The next evening, Dillard’s officials interviewed Mr. Scarborough for two hours. During the interview, Mr. Scarborough explained that he made a mistake, said he would pay for the shoes, and offered to take a polygraph. According to Mr. Scarborough, the Dillard’s officials accused him of knowing the two women and threatened to prosecute him in order to ruin his other, full-time job with First Union if he did not provide their names. He told the officials that he did not know them but believed one of them was named Betty. (The night before, he had attached the name Betty Jordan to the third pair of shoes.) At the end of the interview, the store manager terminated Mr. Scarborough for embezzlement.

After the termination, one of Dillard’s security guards, who also was a full time sergeant with the local police department, interviewed three employees about the voided transaction and then met with an Assistant District attorney. Two weeks later, Mr. Scarborough was arrested in the First Union atrium on the way to work and escorted in handcuffs out of the building. Because of the arrest, First Union fired Mr. Scarborough and said he would be eligible to return to work only if he was cleared of the charges.

The Litigation Goes On and On

In May 1998, Mr. Scarborough was tried for embezzlement but the jury returned a “not guilty” verdict.

In 2001, Mr. Scarborough sued Dillard’s for malicious prosecution. His civil case against Dillard’s went to trial in 2005. A jury again ruled for Mr. Scarborough. It ordered Dillard’s to pay Mr. Scarborough $30,000 in compensatory damages and $77,000 in punitive damages. However, the trial judge set aside the punitive damages award.

Mr. Scarborough then went to the North Carolina Court of Appeals to ask that Court to reinstate the punitive damages award. After one trip to the appellate court and a return trip to the trial judge, the Court of Appeals issued its latest opinion in this case on February 5, 2008.

Dillard’s To Pay Punitive Damages

In a divided decision, the Court of Appeals ruled that the trial judge erred in setting aside the punitive damages awarded by the jury.

The Court found that the record contained sufficient evidence for the jury to conclude that Dillard’s engaged in “willful or wanton conduct.” The Court reached this conclusion in large part based on: (1) Mr. Scarborough’s testimony that the store manager repeatedly threaten to “mess up” his job at First Union if he did not identify the two customers, and (2) the fact that Dillard’s did not try to contact the customer whose name Mr. Scarborough had placed on the third pair of shoes.

The Court also found sufficient evidence of Dillard’s “malice.” The Court highlighted that the first thing the store manager said to Mr. Scarborough when meeting with him was: “I cannot believe you’re in my office again.” The manager was referring to Mr. Scarborough’s recent reprimand for suggesting that a customer try another store for tennis shoes. Surprisingly, the Court found this comment to be evidence of “personal ill will toward Mr. Scarborough.”

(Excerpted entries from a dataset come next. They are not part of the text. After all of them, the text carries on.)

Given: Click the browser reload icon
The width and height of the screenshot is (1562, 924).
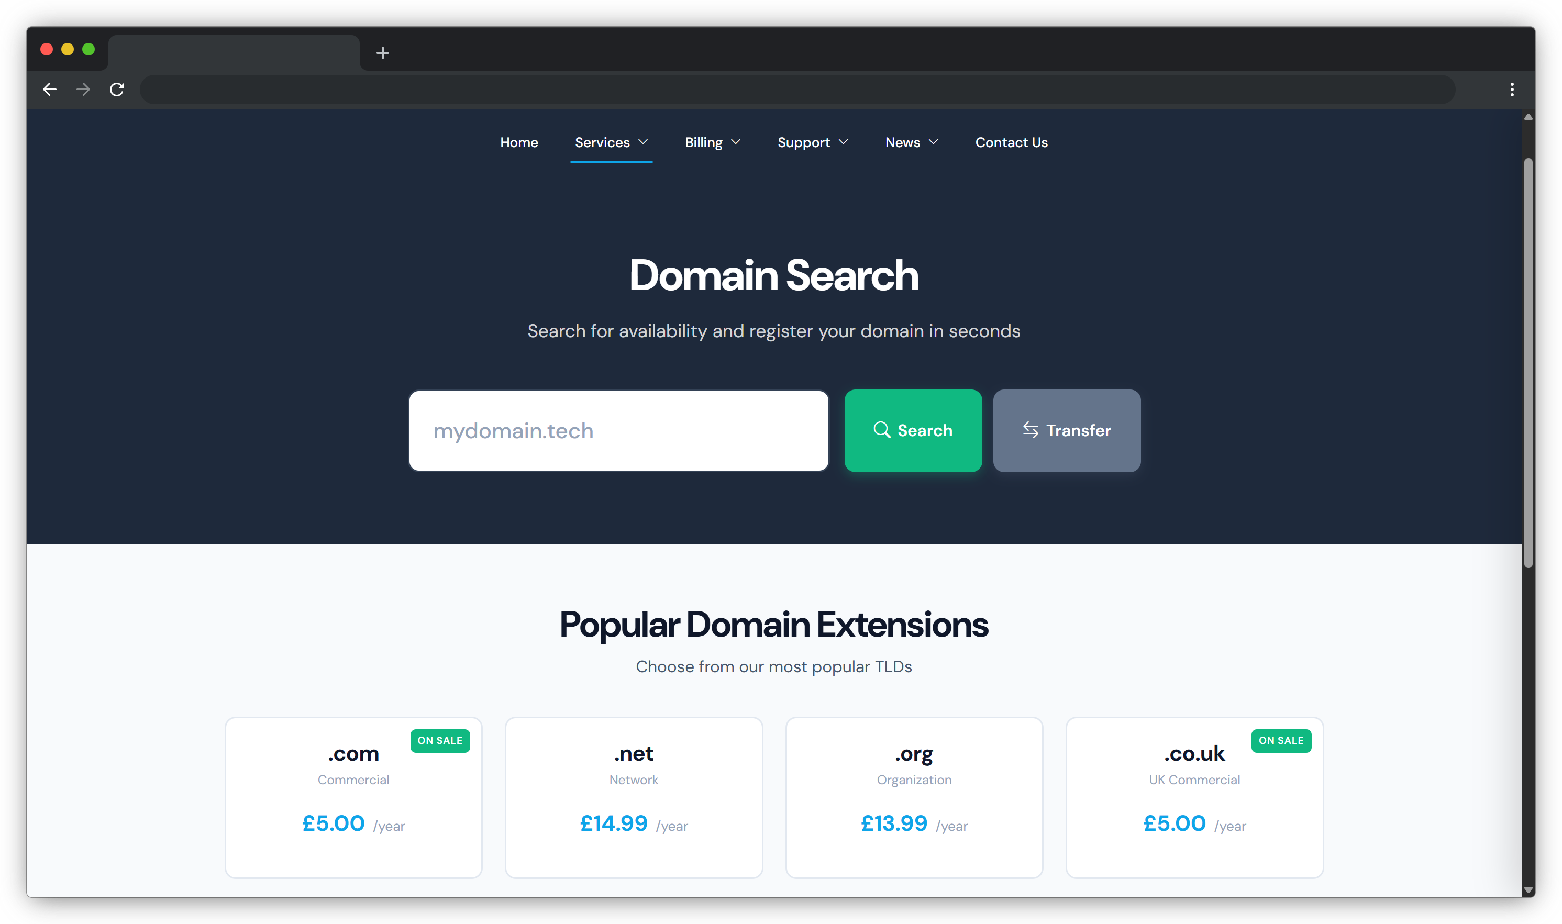Looking at the screenshot, I should [117, 89].
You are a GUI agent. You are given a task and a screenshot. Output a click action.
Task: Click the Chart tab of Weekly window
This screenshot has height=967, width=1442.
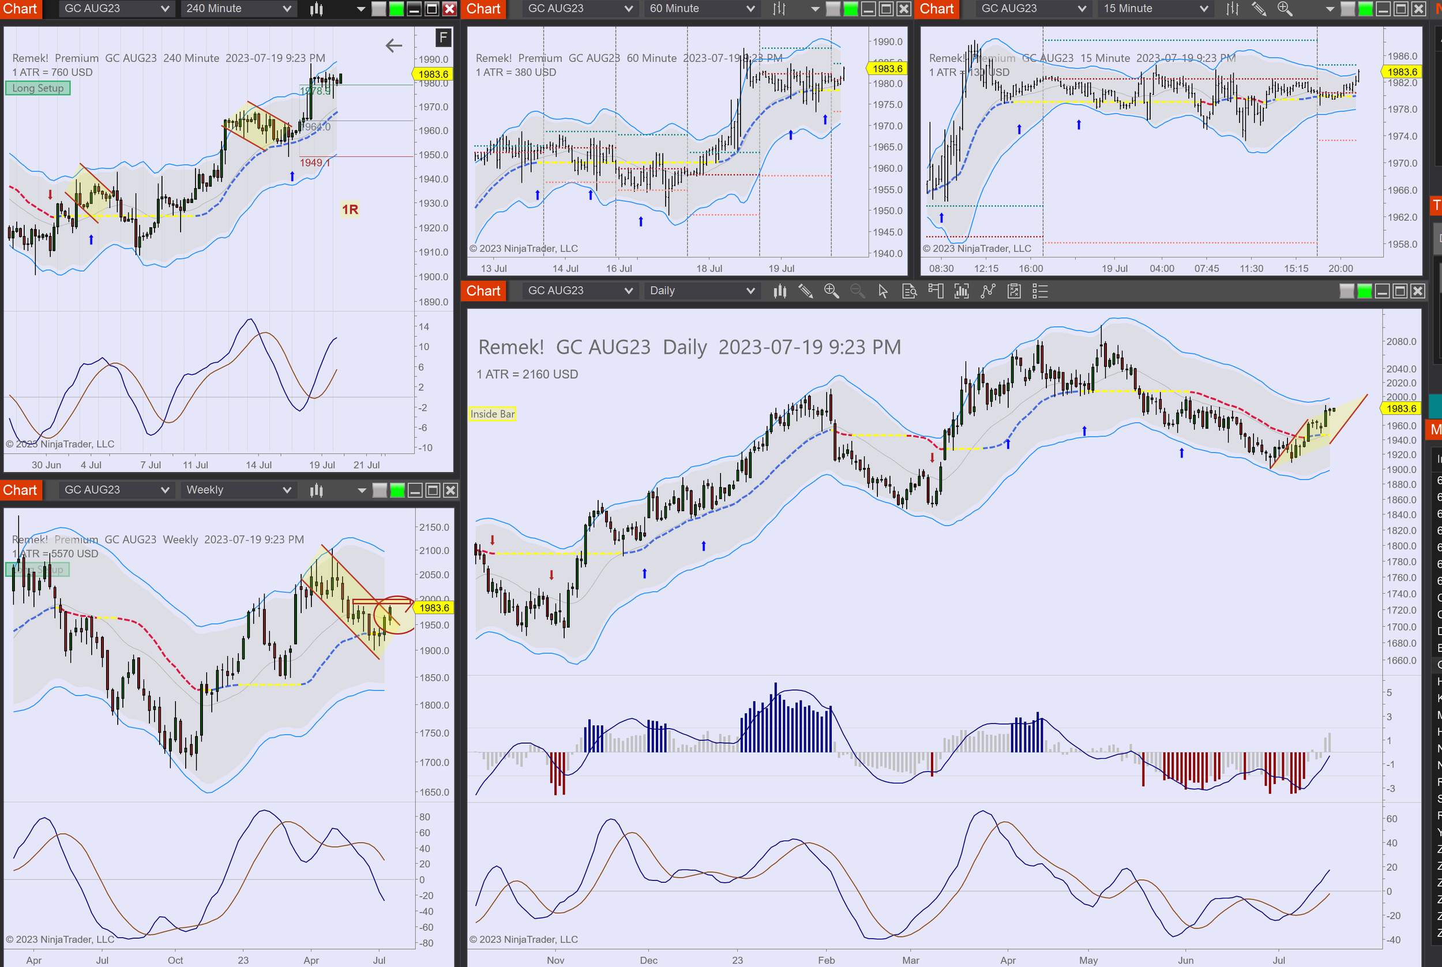[20, 490]
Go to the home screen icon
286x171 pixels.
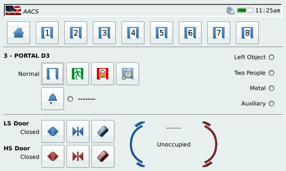(19, 33)
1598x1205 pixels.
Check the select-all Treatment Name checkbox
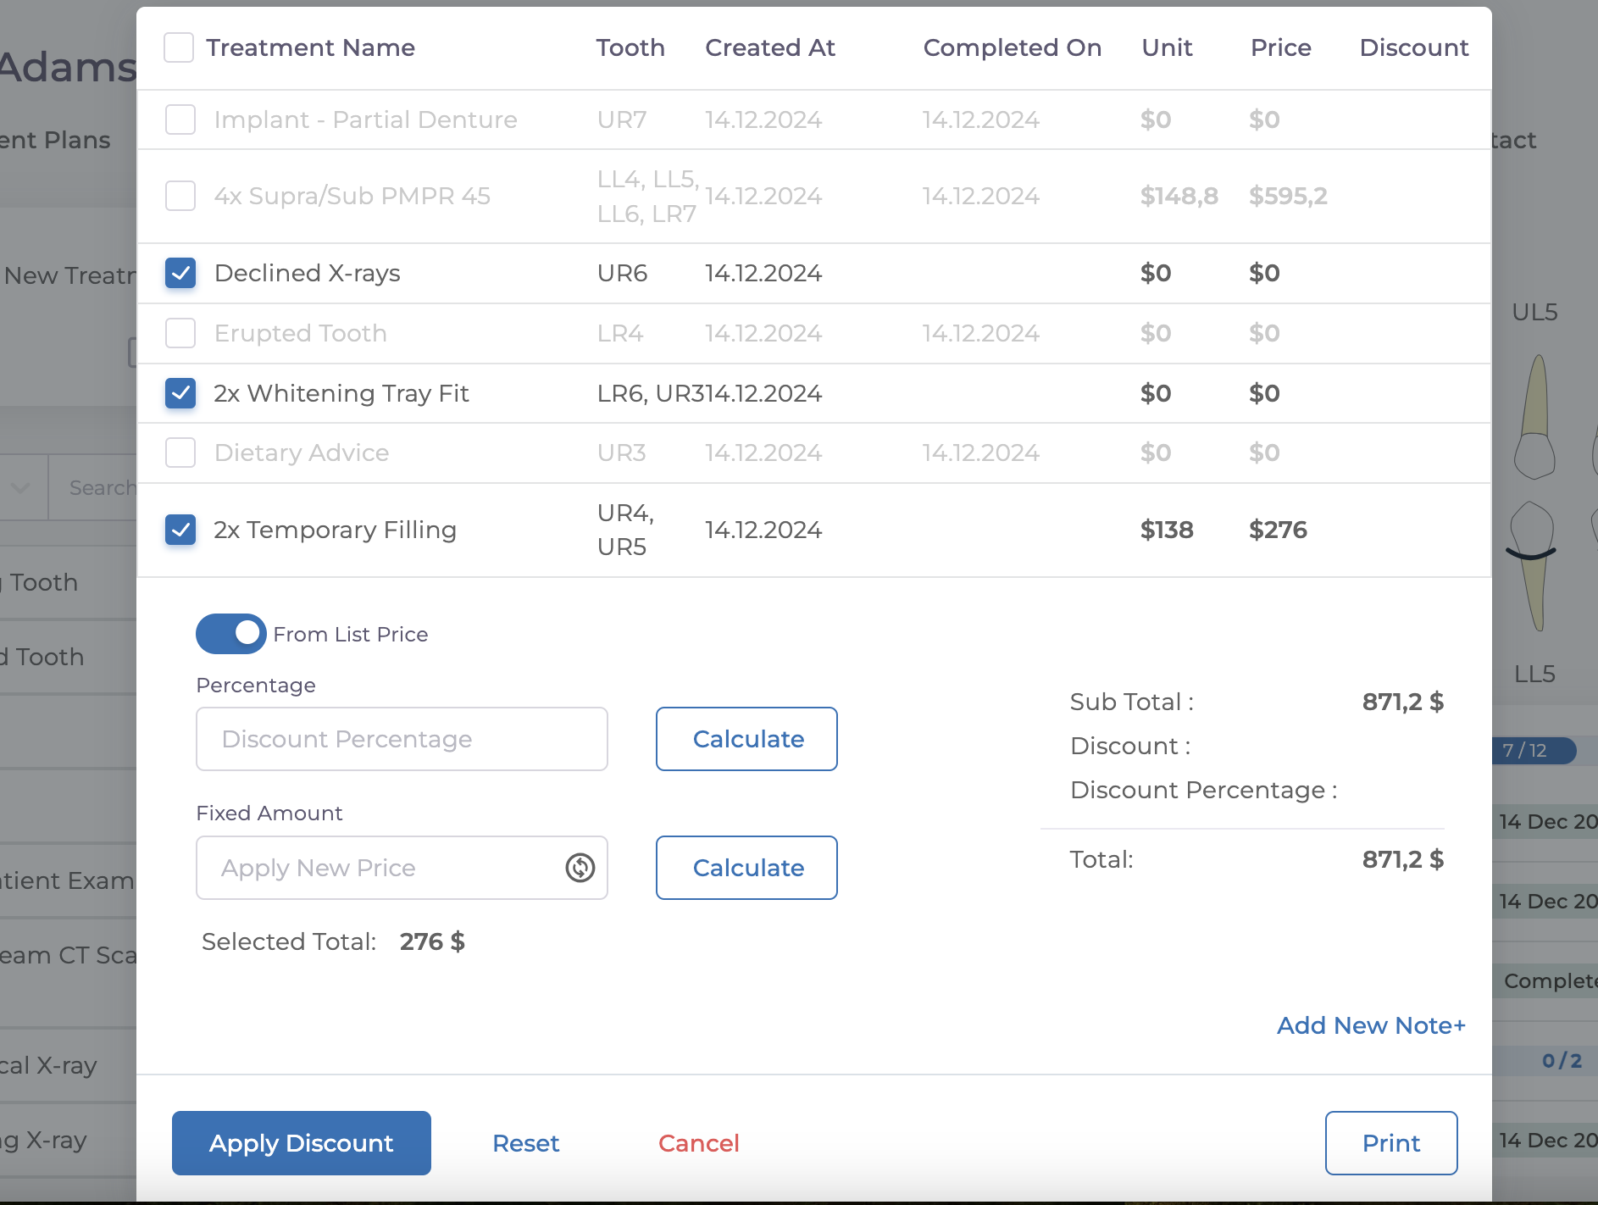click(x=179, y=47)
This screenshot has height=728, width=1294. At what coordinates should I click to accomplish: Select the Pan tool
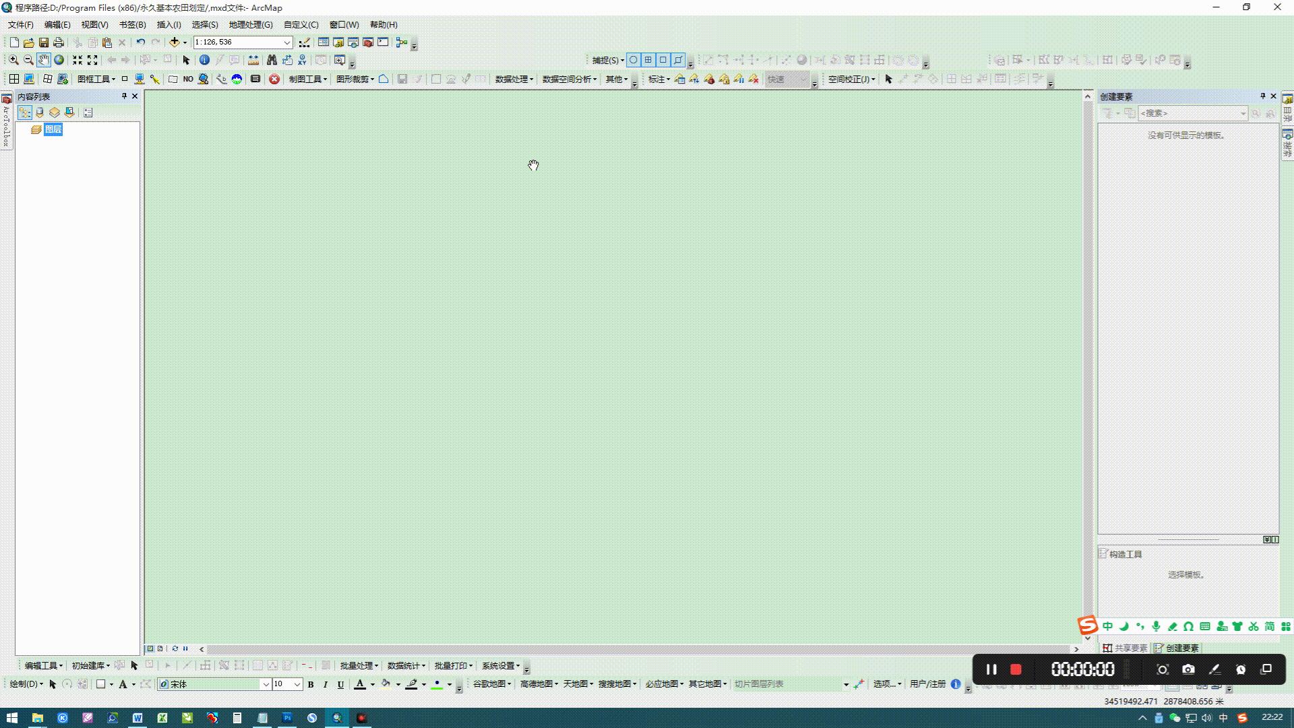tap(42, 60)
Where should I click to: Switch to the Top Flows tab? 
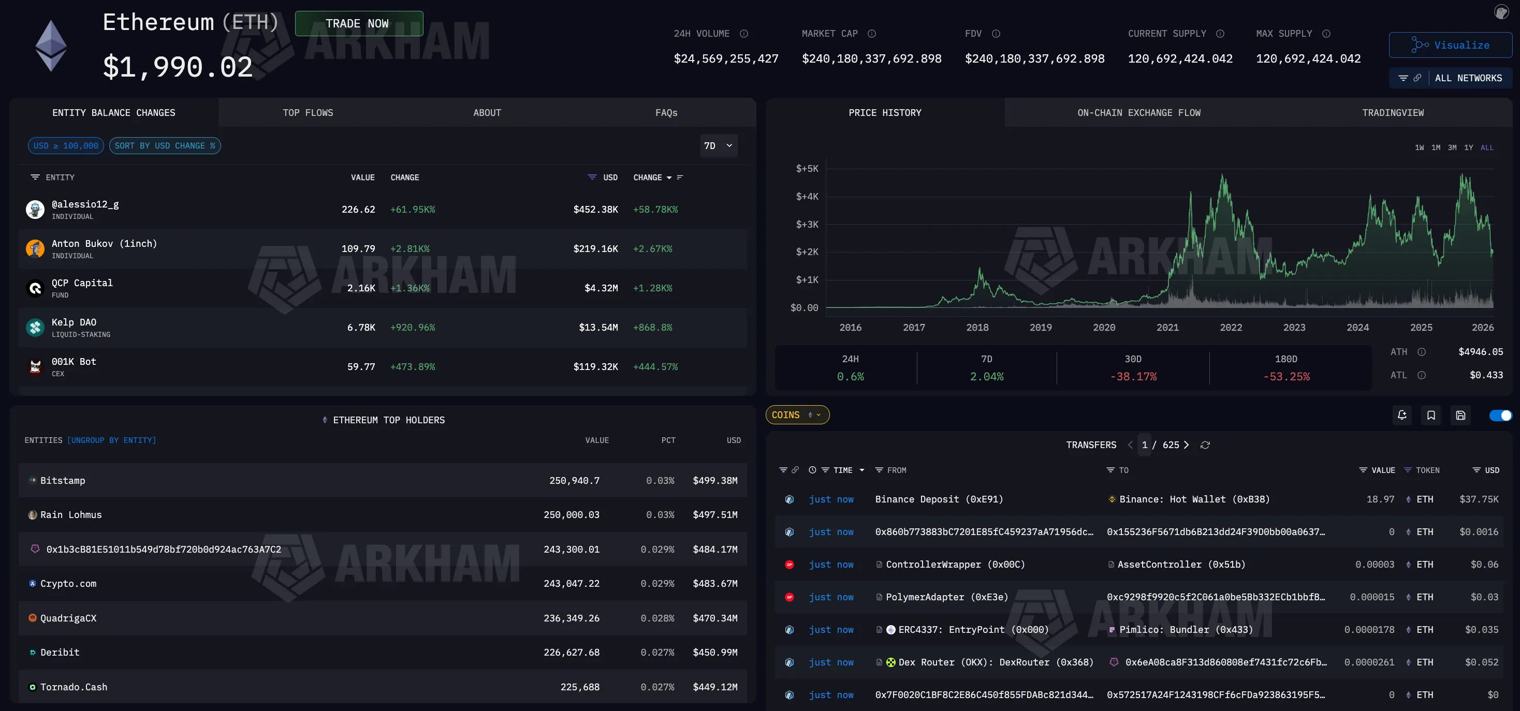coord(307,113)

In his dissent, Judge Hunter focused on some interesting findings that the majority does not mention: (1) the security guard who met with the DA did so in his capacity as a police officer, not as a part-time Dillard’s employee; (2) Dillard’s presumably was not allowed “to take part in any way in the initiation of a felony prosecution;” (3) Dillard’s took no part in the proceedings before the grand jury to obtain an indictment; and (4) there was no evidence at trial that Dillard’s had any role in the location, timing or circumstances of Mr. Scarborough’s arrest. Given this dissent, this case very well may continue through the appellate process.

What Is An Employer To Do?

The Court of Appeal’s opinion in this case potentially raises some serious challenges for employers. If a company believes an employee is stealing, isn’t calling the police or talking to a prosecutor to let the experts decide what to do the best action? Why should a company be liable if a DA chooses to seek an indictment and prosecute someone?

In order to try to answer these questions, employers should begin by carefully considering the majority opinion’s key conclusion: “An employer’s failure to fully investigate an incident before causing an employee to be prosecuted for embezzlement is sufficient for a finding of reckless and wanton disregard of the employee’s rights.”